INFORMATION PROVIDED:
----------

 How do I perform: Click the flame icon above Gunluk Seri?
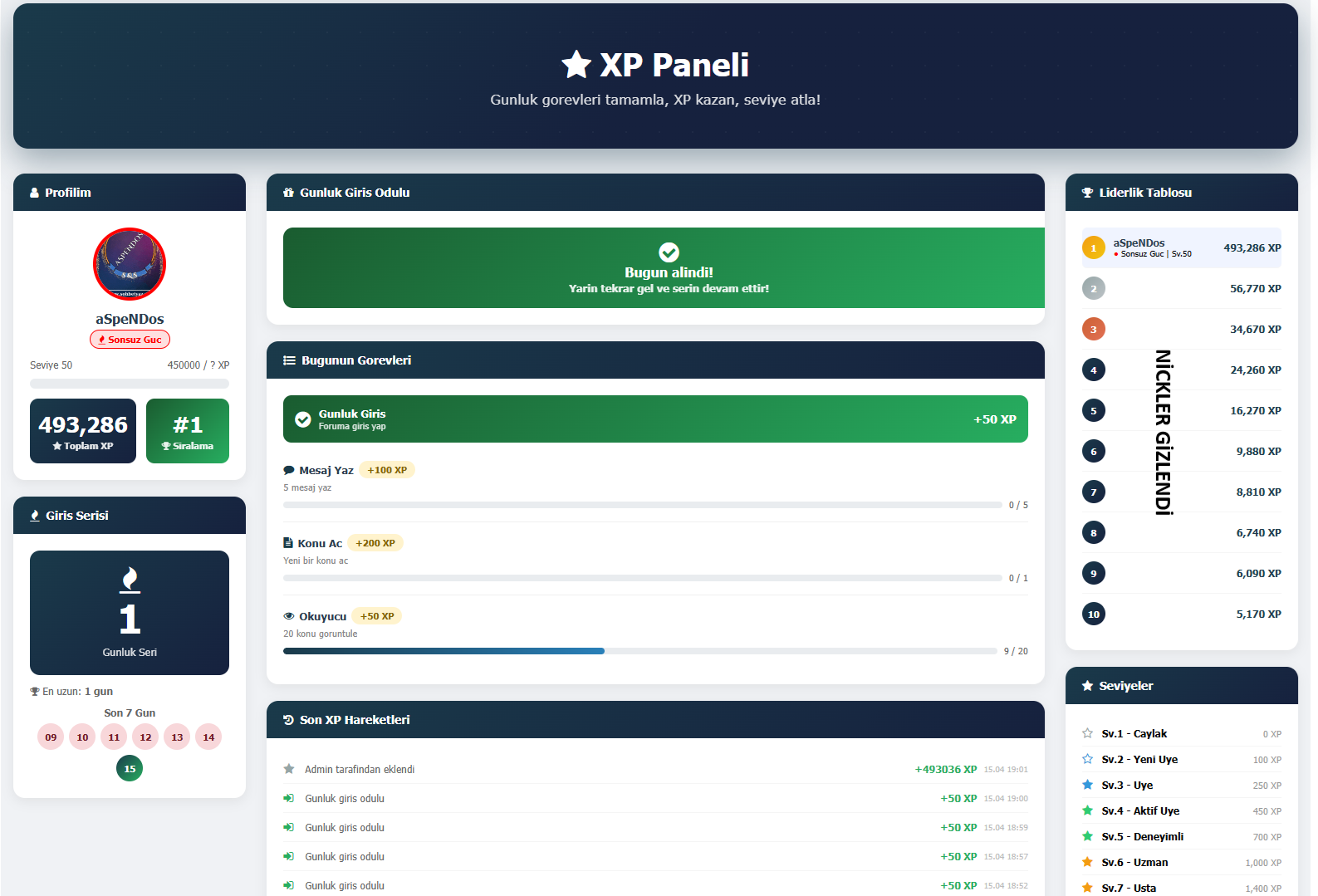click(130, 580)
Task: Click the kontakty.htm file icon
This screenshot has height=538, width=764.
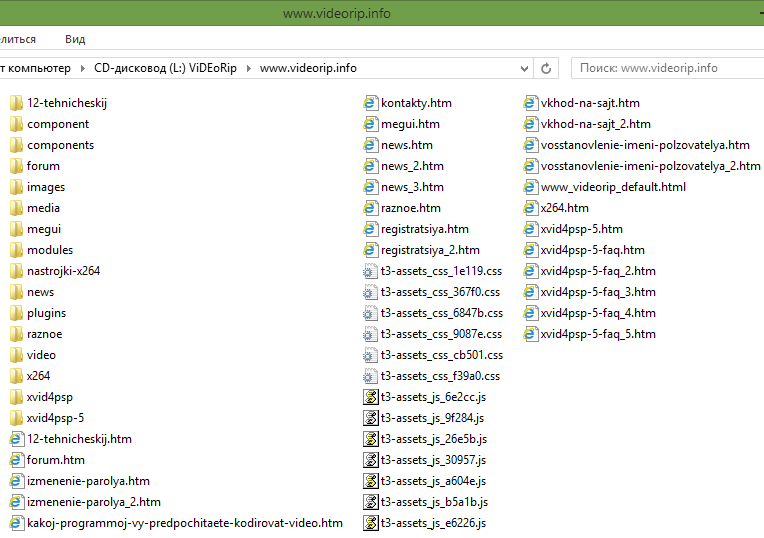Action: click(x=370, y=103)
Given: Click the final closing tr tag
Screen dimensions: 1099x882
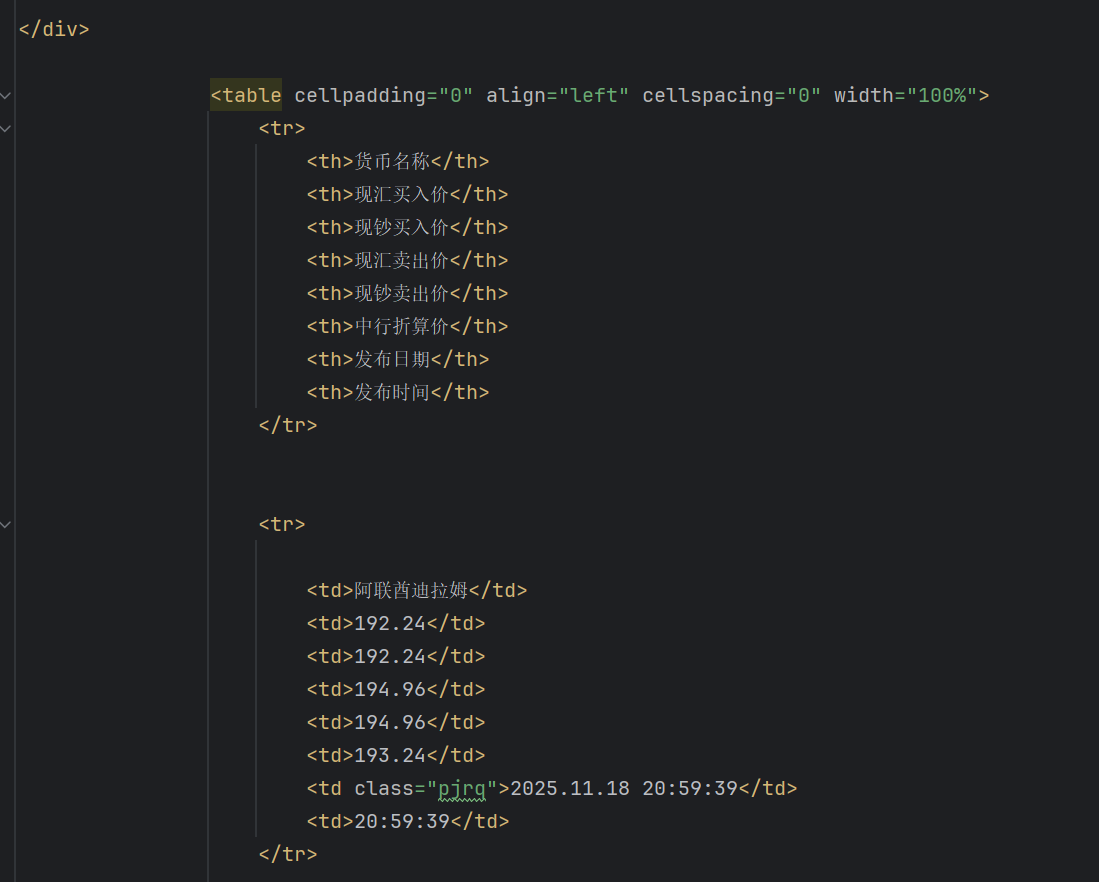Looking at the screenshot, I should pyautogui.click(x=288, y=855).
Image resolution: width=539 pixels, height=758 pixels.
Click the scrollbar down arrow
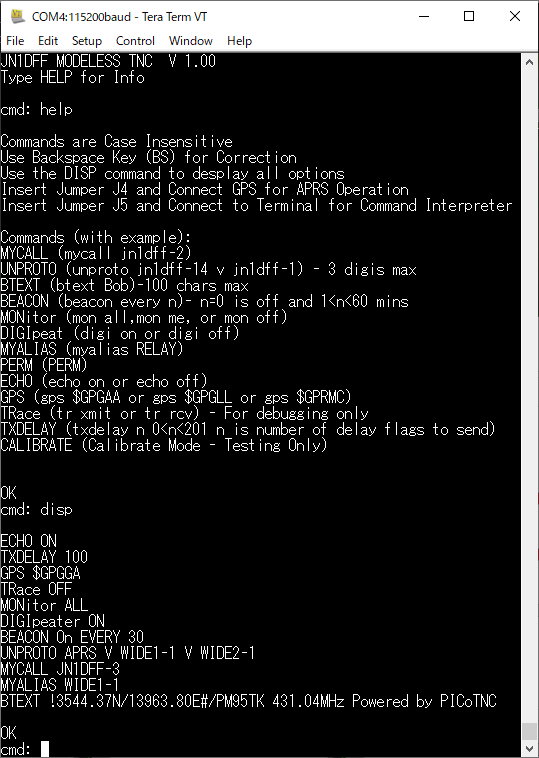(x=529, y=749)
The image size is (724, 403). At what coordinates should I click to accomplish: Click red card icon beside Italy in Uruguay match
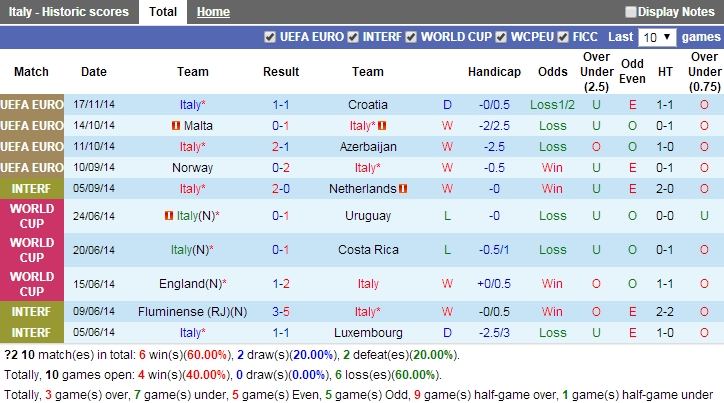pyautogui.click(x=168, y=216)
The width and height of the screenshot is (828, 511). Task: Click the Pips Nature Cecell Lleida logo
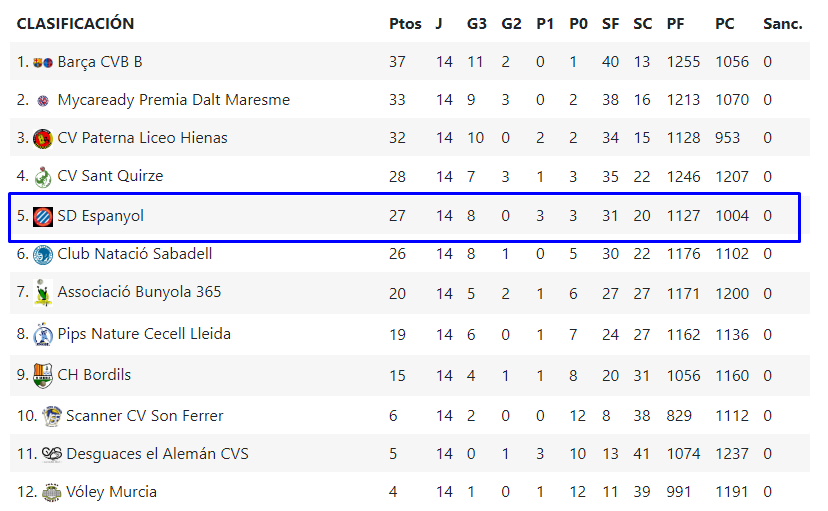click(x=43, y=334)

----------

TASK: Transcribe exactly, and only, the lines from the one with "The width and" through the final line of the data above. The pictures stay out.

RESPONSE:
The width and height of the screenshot is (828, 511). Task: Click the Pips Nature Cecell Lleida logo
click(x=43, y=334)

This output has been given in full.